→ Stored items
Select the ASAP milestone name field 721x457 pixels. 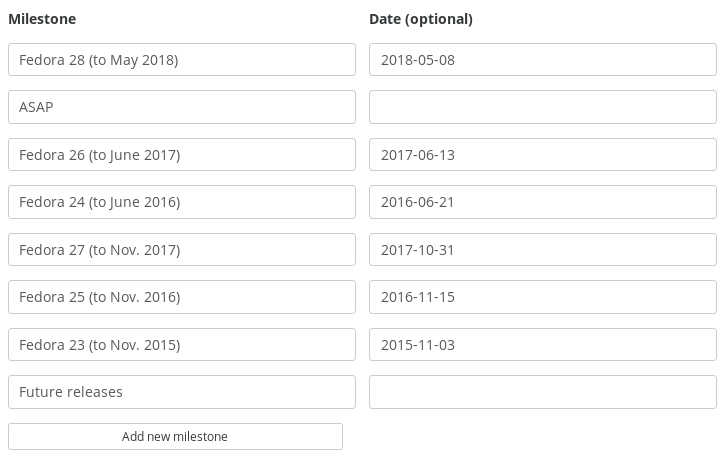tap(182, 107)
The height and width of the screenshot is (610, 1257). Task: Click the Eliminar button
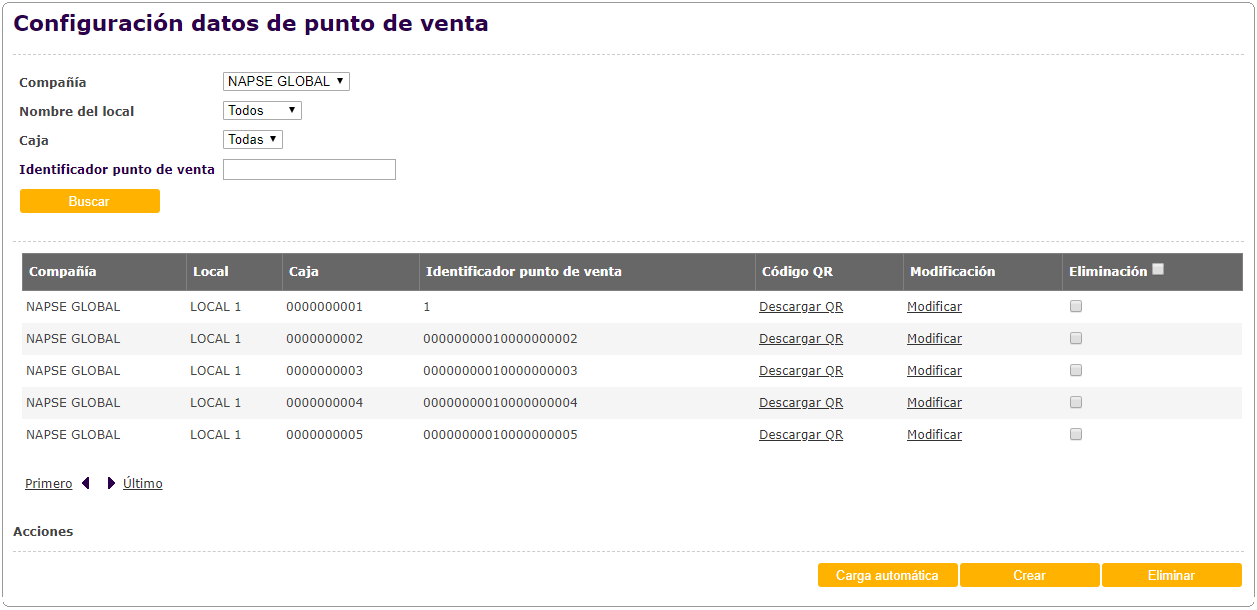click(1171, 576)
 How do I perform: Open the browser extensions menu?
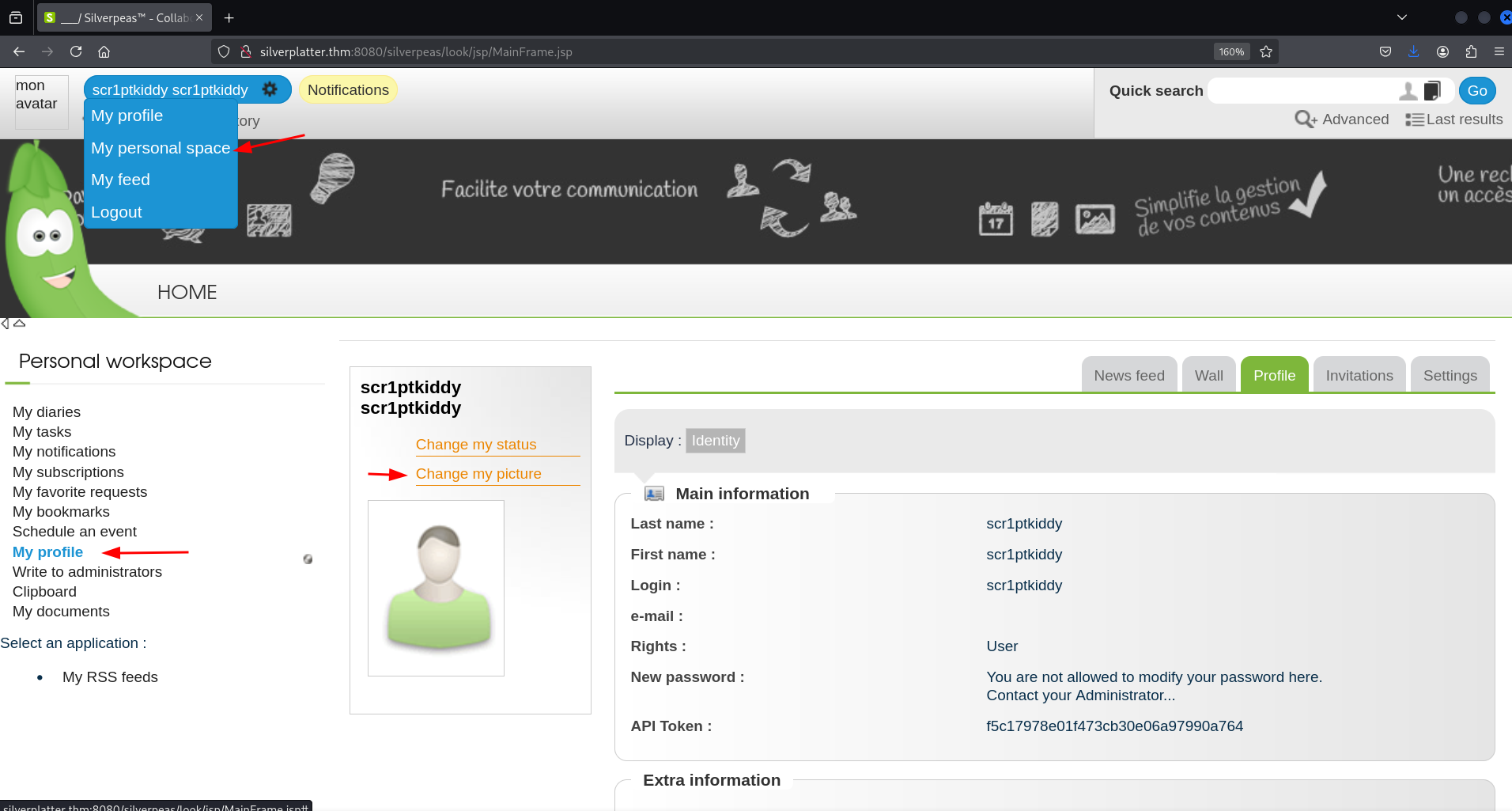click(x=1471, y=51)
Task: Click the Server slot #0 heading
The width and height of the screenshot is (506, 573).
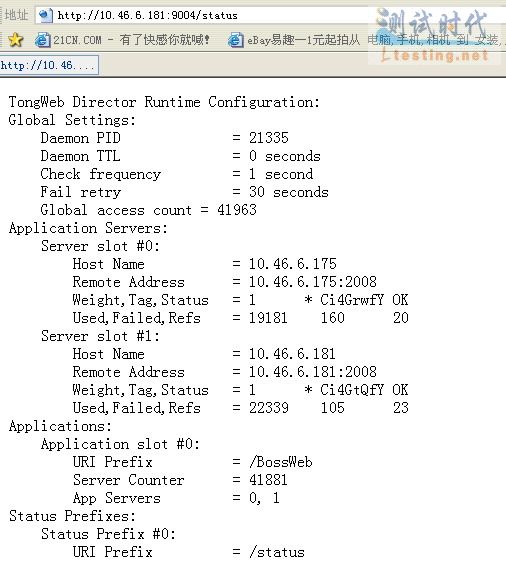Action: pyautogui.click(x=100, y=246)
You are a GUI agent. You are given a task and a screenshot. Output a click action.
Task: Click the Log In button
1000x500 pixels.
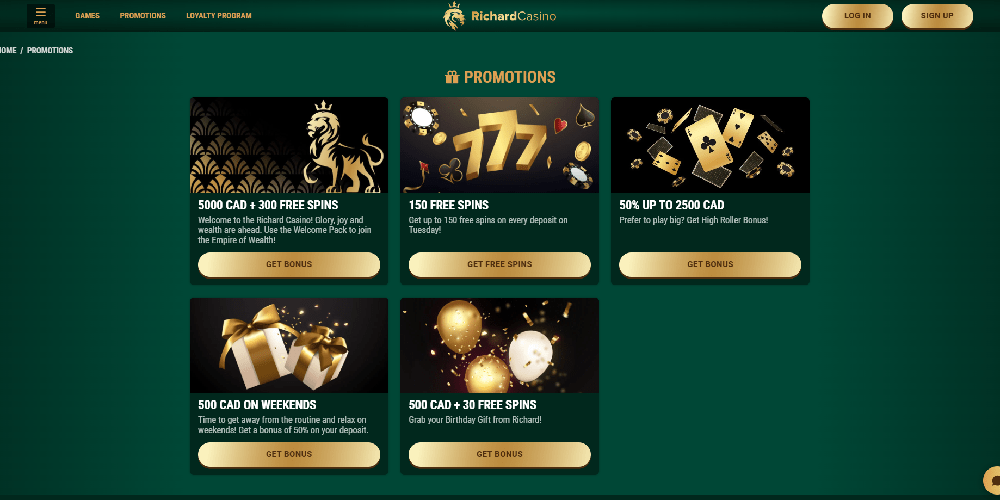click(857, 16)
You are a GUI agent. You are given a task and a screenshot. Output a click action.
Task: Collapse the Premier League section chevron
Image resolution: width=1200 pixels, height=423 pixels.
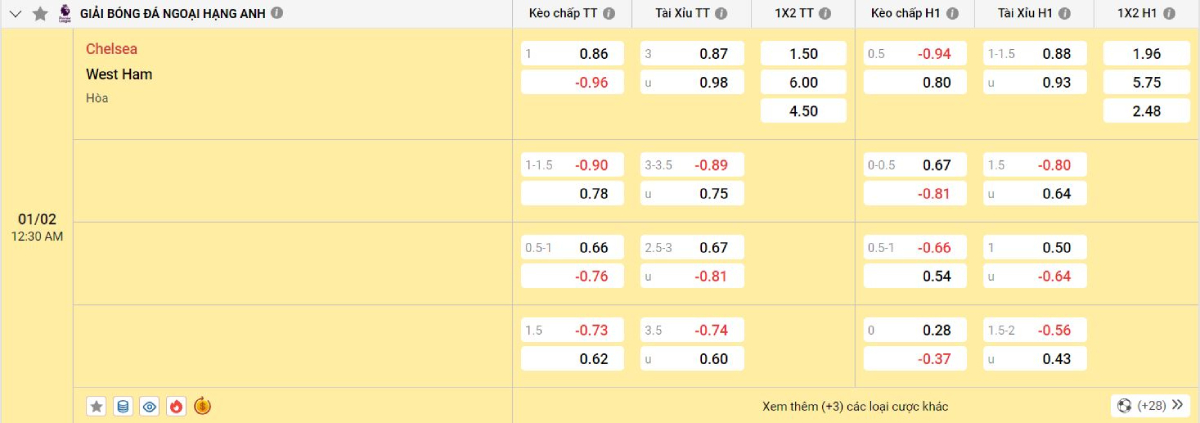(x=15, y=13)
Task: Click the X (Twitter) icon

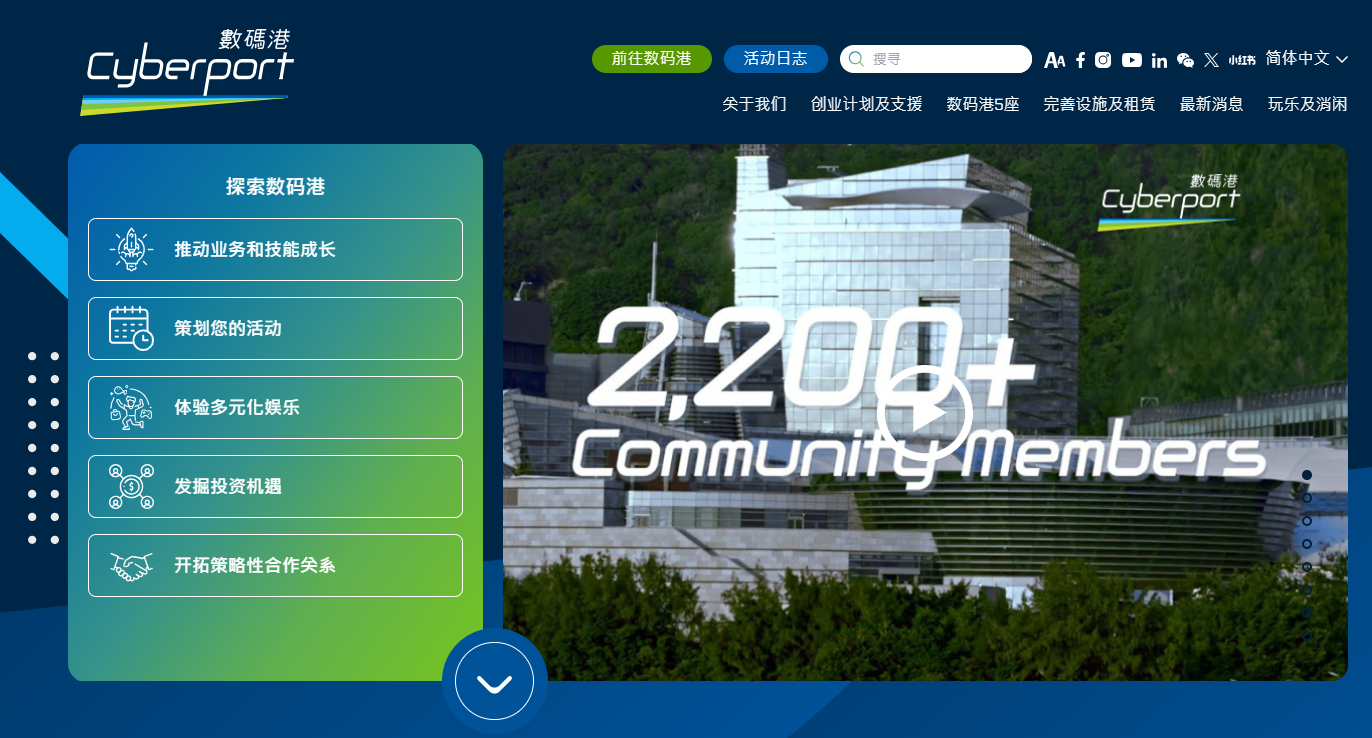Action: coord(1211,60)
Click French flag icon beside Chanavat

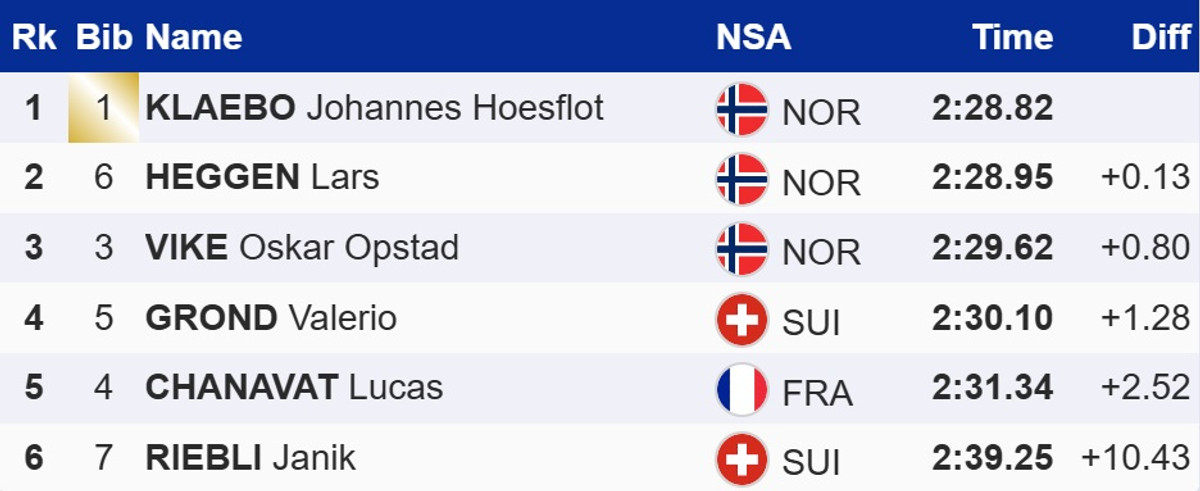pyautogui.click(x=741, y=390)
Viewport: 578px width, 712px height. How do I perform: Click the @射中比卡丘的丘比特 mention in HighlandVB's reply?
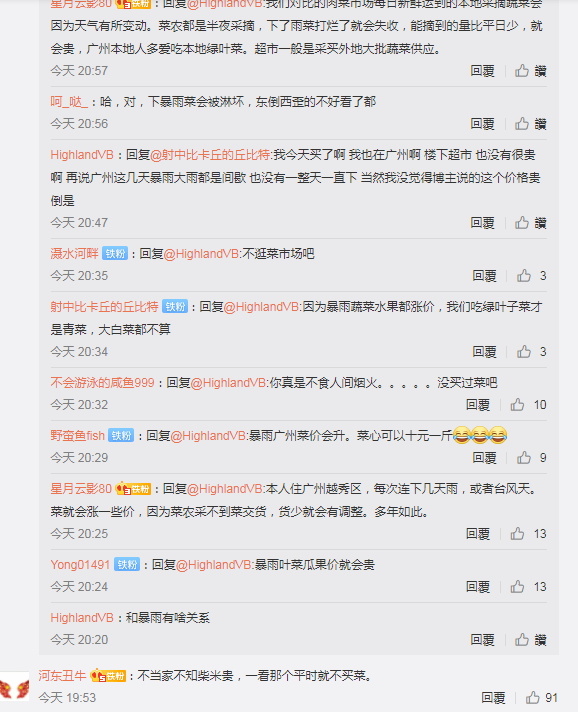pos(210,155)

→ Required work
Return only the lines from the line containing "1000x500 pixels." through the last line of the records above, both ends included, exactly as written, leaving pictures out.

→ Answer area
1000x500 pixels.
click(857, 16)
You are a GUI agent. You are given a task and a screenshot. Output a click action.
Task: Collapse the Premier League section chevron
Image resolution: width=1200 pixels, height=423 pixels.
(x=15, y=13)
Task: Click the X (Twitter) icon

Action: coord(1211,60)
Click French flag icon beside Chanavat

pyautogui.click(x=741, y=390)
Viewport: 578px width, 712px height. How do I perform: Click the @射中比卡丘的丘比特 mention in HighlandVB's reply?
pos(210,155)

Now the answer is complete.